Many people believe that there is a close connection between consciousness and the brain. Yet the human brain is still somewhat of a mystery to us. For example, we still know very little about the early stages of human brain development. Recently, scientists have started growing these little things called brain organoids to help them understand how human brains grow and develop. In today’s episode, I sit down with the neurobiologist, John Mason, to discuss his work on brain organoids, and some of the potential philosophical implications.

Steven Nemes

In today’s episode, I sit down with Steven Nemes. We discuss a recent debate that I had over at the Theopolis website on the doctrine of divine simplicity. Why are we discussing this? Well, because some of you theology nerds love to discuss obscure medieval doctrines that the vast majority of Christians have never heard of. Steven and I give you the break down on everything that happened with this debate at Theopolis. We give you the gossip. We give you the drama, and we give you all of the theology related to the doctrine of divine simplicity.

RT Mullins view

In today’s episode, Dr. Emanuela Sani and I discuss the question ‘what is time?’ This is an important question that most philosophers, scientists, and theologians refuse to answer.
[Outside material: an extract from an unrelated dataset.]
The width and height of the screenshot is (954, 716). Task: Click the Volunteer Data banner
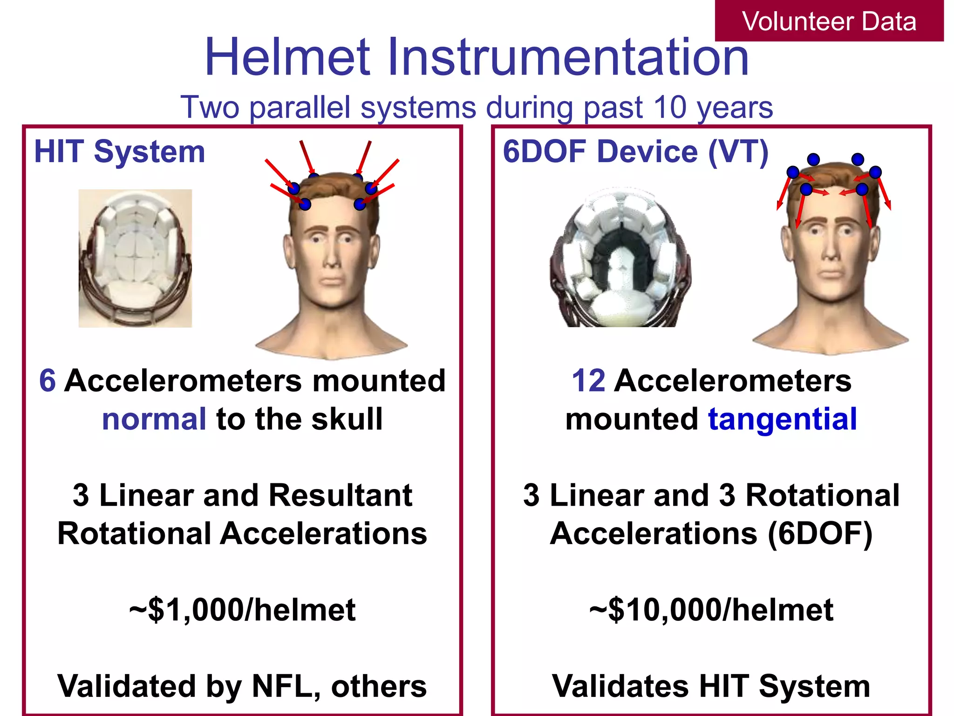point(829,21)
Ema asks me to discuss my definition of time. Then we chat about some of the different puzzles that arise from the nature of time. We also explore some the implications of time for the nature of God, creation, divine providence, and human free will.

J.T. Turner

Christianity claims that God has made human persons in His image, and that God plans on saving humanity from death through resurrection. But what does any of that mean? In today’s episode, I sit down with Dr. JT Turner to discuss human nature and resurrection. JT explains his functional understanding of the image of God, and his hylomorphic account of human nature. We also examine some of JT’s reasons for rejecting the intermediate state between death and resurrection. 

Jamie Carrington

What makes a particular individual a human? One answer might be that a human is a biological organism with a particular kind of DNA. It is the sort of thing that lives, grows old, and dies. This raises further questions. What is DNA? What is the relationship between DNA, aging, and death? In today’s episode, I sit down with Dr. Jamie Carrington to discuss DNA replication, and different ways to achieve immortality.

John Limanto.jpg
John Limanto

In today's episode, I sit down with John Limanto to discuss a theory of divine providence called Molinism. On Molinism, God is said to know what you will freely do in any possible circumstance that you might be placed in. Molinism says that God uses this knowledge to providentially arrange the world. In today's episode, John and I discuss some of the details of Molinism and human free will.

Lins McRobie

Is God a psychopath?

Do you like ukuleles?

I sit down with the Uke of Edinburgh, Ms. Lins McRobie. We discuss different conceptions of God called impassibility and passibility, and consider objections to each view. And if you are lucky, Lins might just play a song for us on her ukulele.

Joanna Leidenhag

 R.T. Mullins and Joanna Leidenhag discuss objections to panpsychism, and the nature of consciousness. This episode also introduces a new segment called "The Popcorn Round," where the guests don't know the questions ahead of time. The questions can be silly, and the answers more ridiculous. 

Emanuela Sani

In this episode I sit down with Dr. Emanuela Sani, molecular biologist at the University of Edinburgh. We chat about if there is a God and consider several arguments for its existence.